En la práctica, muchos funcionarios tendrán que hacer sus cálculos:
- ¿Cuánto cuesta el paquete básico colectivo después de la aportación del empleador?
- ¿Qué prestaciones se cubren o dejan de cubrirse en comparación con la póliza actual?
- ¿Existe la posibilidad de contratar un paquete adicional sobre el colectivo, y a qué precio?
Consejos prácticos para los funcionarios afectados por el cambio
Para quienes trabajan en el sector público en Francia, todo gira en los próximos meses en torno a la planificación y la documentación. Seguir estos pasos puede ahorrar muchos problemas:
- Comprueba la fecha de inicio del nuevo seguro colectivo en tu ministerio, hospital o ayuntamiento concreto.
- Solicita al departamento de personal una confirmación escrita sobre la adhesión obligatoria y el paquete elegido.
- Compara las condiciones de tu póliza actual con la nueva oferta, prestando especial atención a la cobertura dental, la óptica y los copagos en hospitalizaciones.
- Anota la fecha de renovación de tu póliza individual actual para poder cancelarla en el momento adecuado.
- Guarda todos los documentos (recibos de póliza, nóminas, cartas de cancelación) por si surge algún conflicto relacionado con el doble pago.
Si tienes dudas sobre una posible exención, lo más recomendable es consultar cuanto antes qué supuestos aplican en tu caso y qué documentación necesitas. Un correo o una breve reunión con recursos humanos puede evitar malentendidos costosos.
El contexto más amplio: por qué llega esta reforma
Con esta medida, Francia trata de reducir la desigualdad entre el sector público y el privado. Los empleados de empresas llevan años disfrutando de un seguro complementario cofinanciado por su empleador, algo que para muchos funcionarios no existía o solo existía de forma parcial, lo que les obligaba a asumir ellos solos el coste íntegro de la prima.
Al imponer una aportación fija del 50%, el gobierno pretende reducir el gasto sanitario neto de millones de trabajadores. Al mismo tiempo, el mercado de pólizas individuales se reducirá, lo que presionará a las aseguradoras que dirigían su oferta principalmente a los funcionarios. Estas tendrán que adaptar sus productos, por ejemplo ofreciendo módulos adicionales sobre la cobertura colectiva o soluciones específicas para quienes queden exentos.

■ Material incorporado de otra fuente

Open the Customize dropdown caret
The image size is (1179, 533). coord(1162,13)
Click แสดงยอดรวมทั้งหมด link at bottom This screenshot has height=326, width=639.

Esta reforma francesa ilustra perfectamente hasta qué punto pueden diferir los sistemas sanitarios dentro de Europa. Mientras en algunos países cada ciudadano contrata su propio seguro básico con una franquicia legalmente fijada, otros avanzan hacia soluciones colectivas gestionadas por el empleador. Esto puede generar primas más bajas, pero exige de los trabajadores y funcionarios una mayor atención a la hora de cambiar o cancelar sus contratos existentes.